What if our beta cells, the cells in the pancreas that produce insulin, could be instructed to multiply so they could produce more insulin when we needed it? That’s what happens when women are pregnant and need more insulin because of their increased weight.
Harvard scientists think they may have discovered how to get this to happen. They’ve discovered a hormone, which they call betatrophin, that seems to produce beta cells at up to 30 times the normal rate. Although, like insulin, the hormone would have to be taken by injection, the injections would be much less frequent than standard insulin injections, maybe once a week, once a month, or even once a year, according to the researchers, because it’s stimulating an increase in beta cell mass.
The research was done in mice, and we all know that mice have been cured of diabetes hundreds of times. As Doug Melton, codirector of Harvard’s Stem Cell Institute and one of the researchers involved with this study said, "Of course, we’re not interested in curing mice." But they’ve shown that humans have a betatrophin gene, which Melton says is almost identical to the mouse gene, and the hormone betatrophin is present in human plasma. They don’t yet know if pregnant women produce more betatrophin, but they’re looking into that possibility.
Although the idea is aimed primarily at type 2 diabetes, it might also help with type 1 diabetes. The problem in the latter disease is that the body’s own immune system is attacking the beta cells, so even when they multiply, they’re inactivated by the autoimmune response. So giving someone in the early stages of type 1 diabetes the hormone would have to be accompanied with giving them an immune-suppressing drug.
One problem with anything that makes cells multiply faster is that multiplying faster is what cancer cells do. Could betatrophin induce signals that caused beta cells to multiply and keep multiplying even without the new hormone? That doesn’t happen in pregnancy. After the baby is born, the increased beta cell mass begins to regress and reverts to its prepregancy size. But another name for the betatrophin protein is TD26, a hepatocellular carcinoma-associated protein.
Presumably the oft-suggested "further study" would address this problem. Melton estimates that human trials of betatrophin won’t begin for three to five years.
Another problem is that people with type 2 often produce more insulin than normal but can’t use it effectively because of insulin resistance. The best cure for type 2 is to reduce insulin resistance rather than producing more insulin (as occurs with the sulfonylurea drugs) or injecting it. However, the sulfonylurea drugs make the beta cells produce more insulin even in the absence of high glucose levels, and this can cause hypoglycemia (low blood sugar). Injected insulin can do the same.

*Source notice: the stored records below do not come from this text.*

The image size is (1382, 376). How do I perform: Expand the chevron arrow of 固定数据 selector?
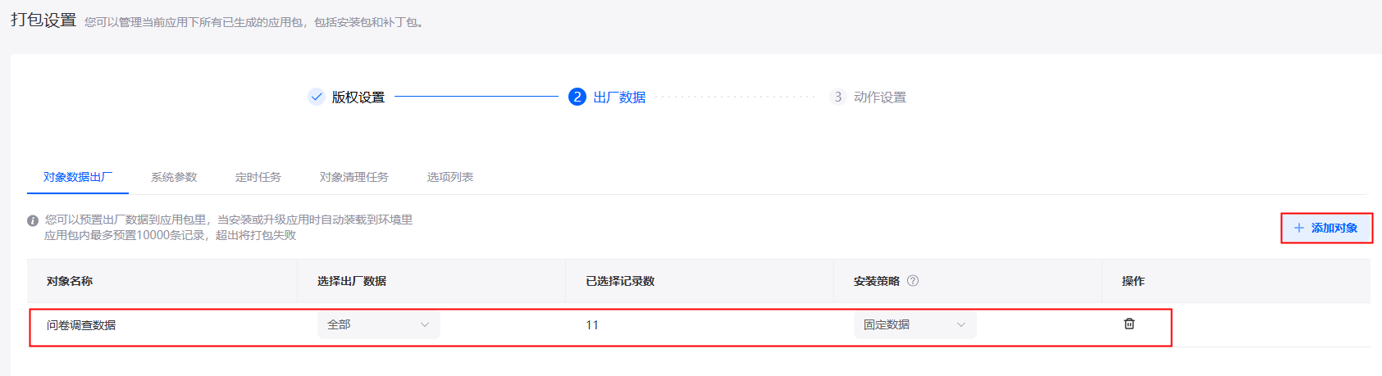pyautogui.click(x=961, y=324)
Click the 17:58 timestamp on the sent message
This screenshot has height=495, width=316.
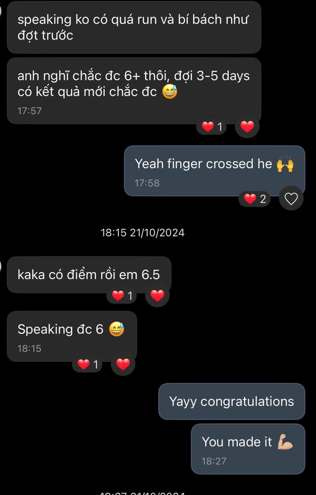point(147,183)
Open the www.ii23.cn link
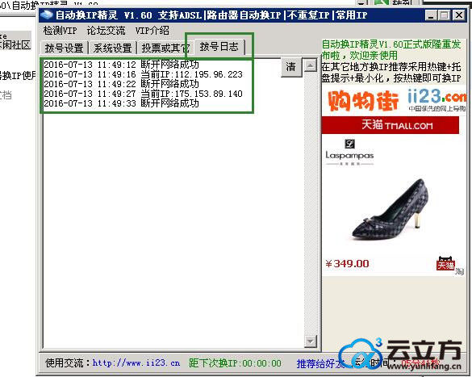Viewport: 472px width, 377px height. 136,362
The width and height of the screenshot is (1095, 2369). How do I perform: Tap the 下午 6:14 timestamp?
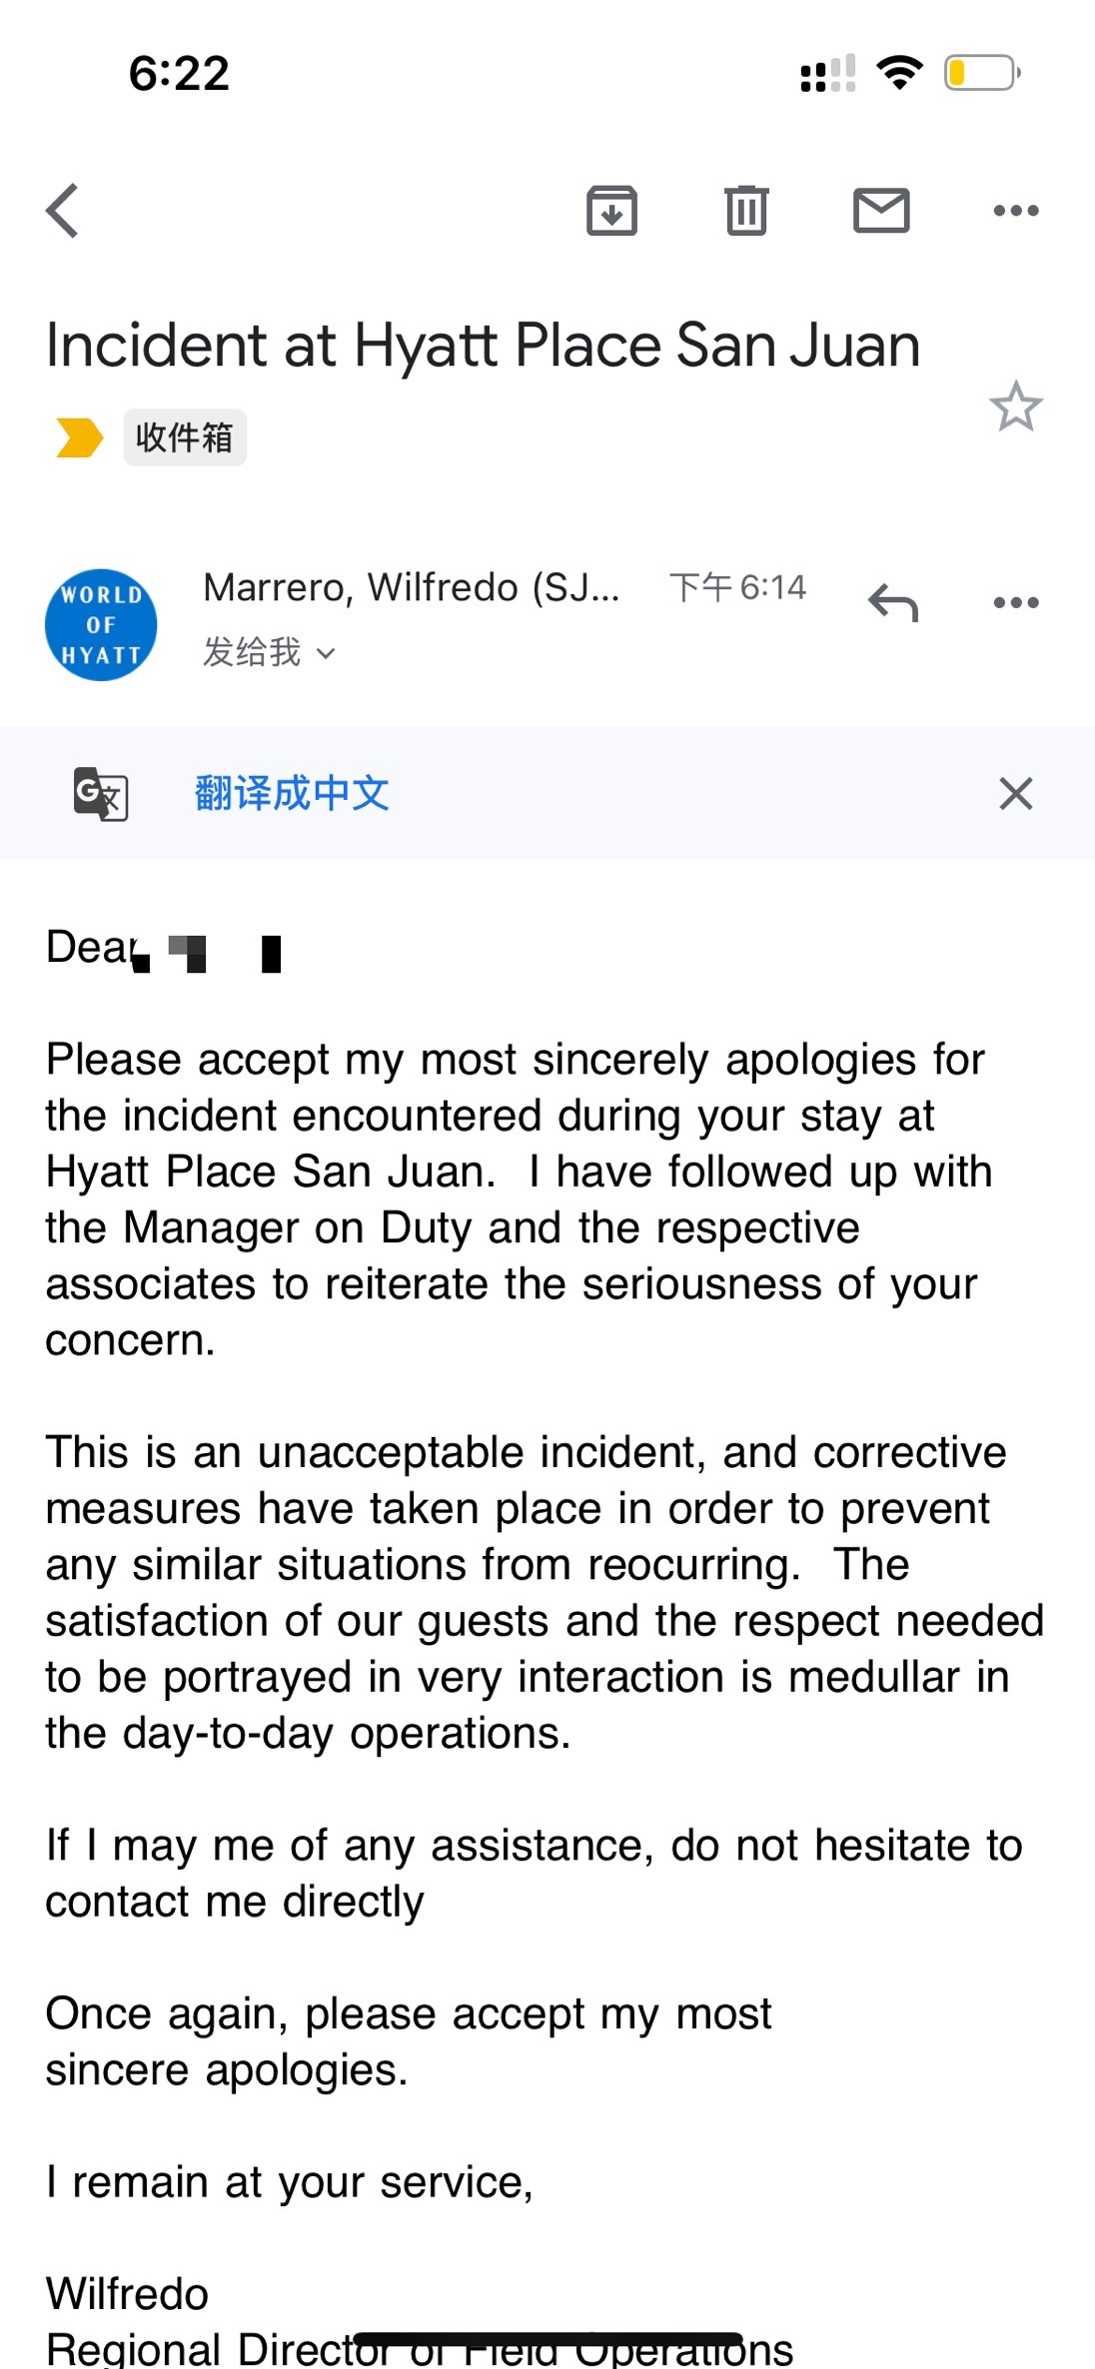(737, 587)
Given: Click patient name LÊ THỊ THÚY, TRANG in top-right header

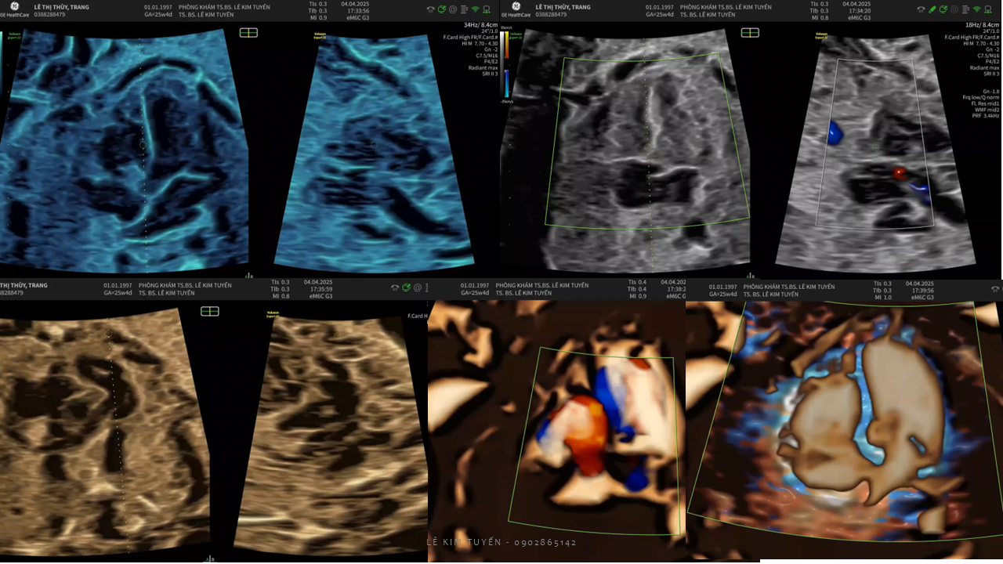Looking at the screenshot, I should coord(563,6).
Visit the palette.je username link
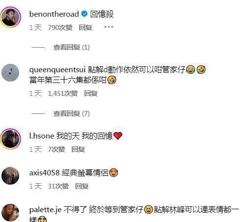This screenshot has width=246, height=222. point(45,210)

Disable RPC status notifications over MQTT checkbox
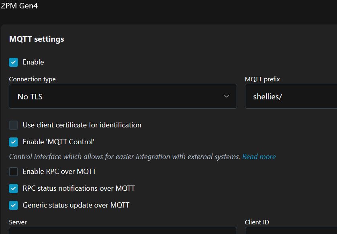point(14,188)
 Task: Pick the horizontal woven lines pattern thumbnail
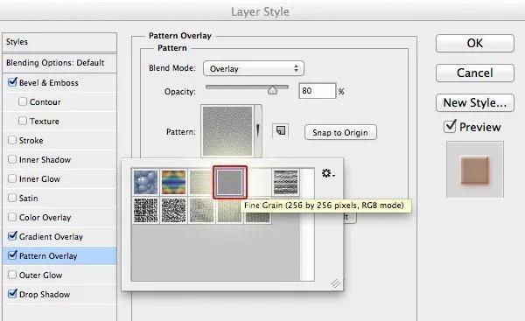click(x=285, y=182)
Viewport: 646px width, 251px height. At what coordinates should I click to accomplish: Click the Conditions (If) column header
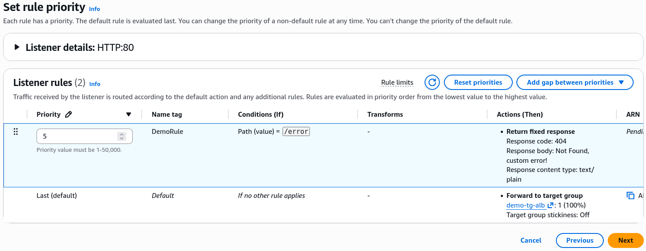point(261,115)
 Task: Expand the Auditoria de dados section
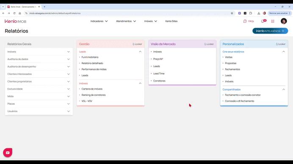point(39,59)
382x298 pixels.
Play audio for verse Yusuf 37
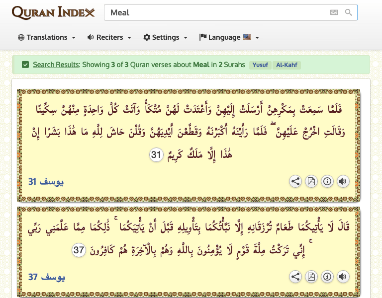pos(343,277)

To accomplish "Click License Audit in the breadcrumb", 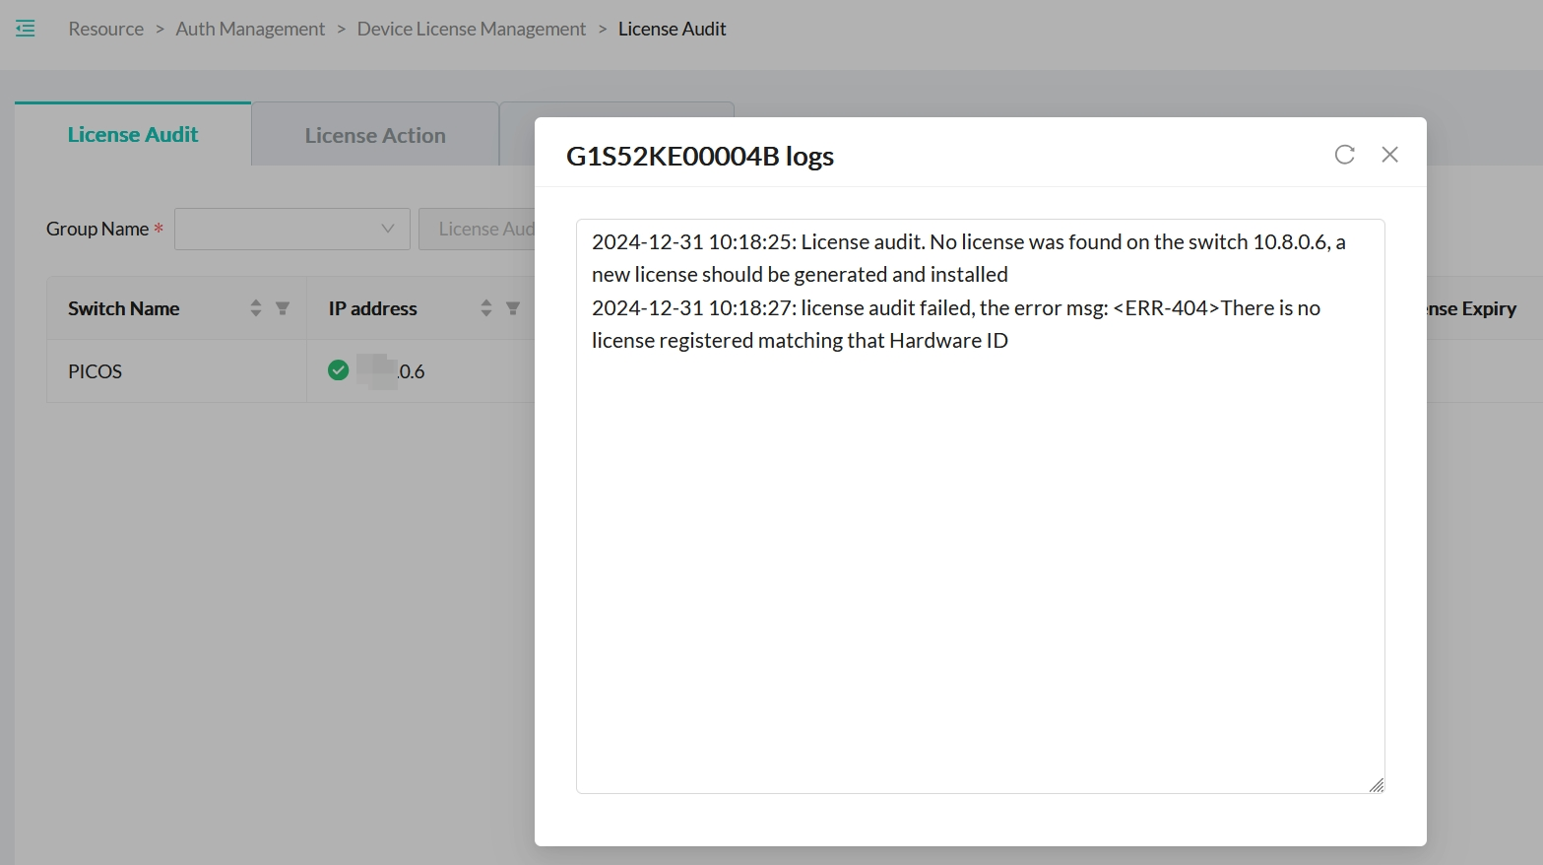I will (672, 29).
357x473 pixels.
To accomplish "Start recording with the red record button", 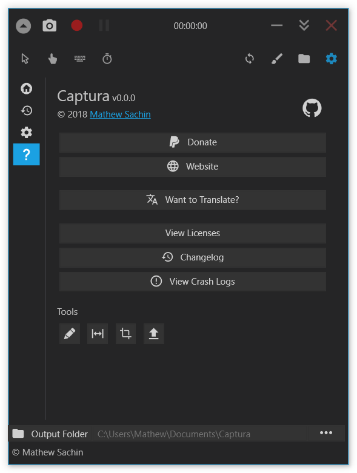I will (76, 25).
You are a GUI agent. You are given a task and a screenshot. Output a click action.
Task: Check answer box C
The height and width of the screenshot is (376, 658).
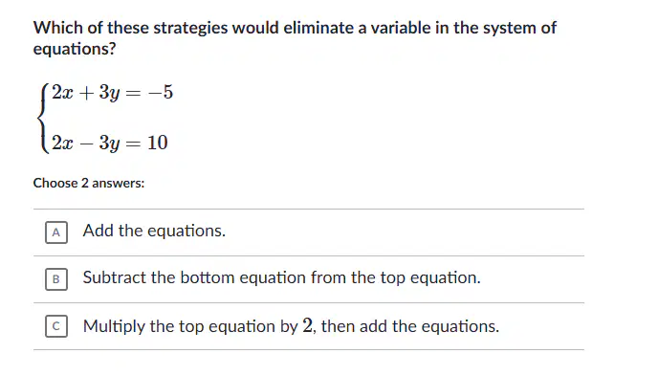[x=56, y=326]

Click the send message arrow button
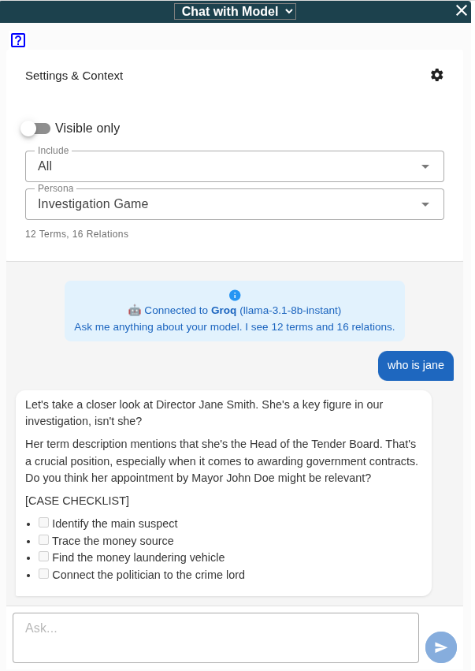point(441,647)
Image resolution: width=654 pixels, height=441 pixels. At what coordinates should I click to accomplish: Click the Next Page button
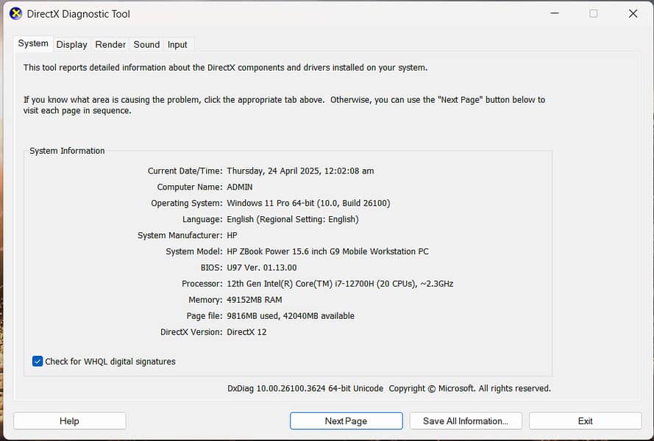[x=346, y=421]
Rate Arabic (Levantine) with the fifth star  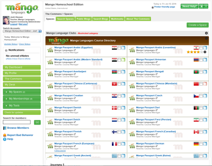pos(202,52)
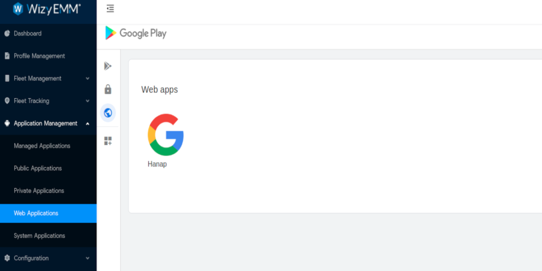Open the Hanap web app thumbnail
The width and height of the screenshot is (542, 271).
click(x=166, y=135)
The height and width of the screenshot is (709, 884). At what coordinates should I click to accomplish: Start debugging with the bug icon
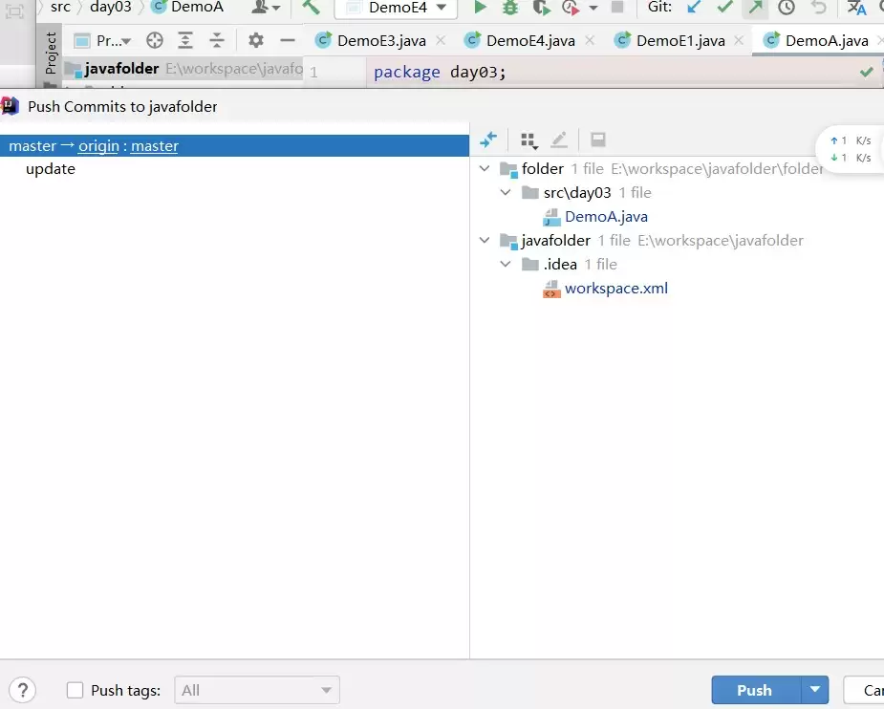pos(510,8)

So it would be better to have more beta cells that only produced insulin when you needed it. Another advantage of insulin you produce yourself is that it goes right to the liver, which removes a lot of it, so insulin levels in the liver are high and stop the liver from pouring out glucose, but not in the periphery. Injected insulin results in high insulin levels in the periphery and lower levels in the liver, which doesn’t match normal physiology.
However, people with type 2 diabetes usually have not only insulin resistance but also leptin resistance as well as resistance to one of the incretin hormones, GIP. Will it turn out that they have betatrophin resistance too?
Hence there are many unanswered questions about this new hormone. It may turn out to be the most exciting discovery since the isolation of insulin. Or it may turn out not to fulfill its promise, as happened with leptin, which was supposed to be the answer to obesity.
But I think this research is a good example of how a lot of medical research occurs. Academic researchers, usually supported by federal research grants, do the basic research. They’re not specifically looking for drugs. They’re trying to figure out how things work.
Once you know how things work, then you can try to find a drug that will affect that process, and the drug development is usually undertaken by the drug companies, who have the money to fund the huge clinical trials that are needed to get FDA approval of new drugs.
In this case, the researchers are working with Evotech, a German biotech company, and Janssen Pharmaceuticals, a Johnson & Johnson company. This means that the tax dollars that initially supported the basic academic research will ultimately benefit the drug companies, as well as patients, if they can develop a drug that will stimulate the production of this hormone or produce betatrophin in amounts sufficient to be injected in many patients. Whether this is right or wrong depends on your political views.
Melton has a personal reason to want to find a cure for diabetes: his two children both have type 1. And he hasn’t lost the sense of excitement that occurs when you figure something out in science. When he first saw the results that indicated that the beta cells were multiplying, he wrote to Peng Yi, a graduate student who worked on the research with him, ""Dear Peng, I can hardly sleep I am so excited by your result. It’s a tribute to your hard work and hard thinking. Can’t wait to see the data from the repeat. Doug."
Let’s hope that budgetary constraints don’t cut off the federal research funds that are so essential for good research like this. We do need Big Pharma to manufacture the drugs we need. But we need academic researchers to figure out the basics first.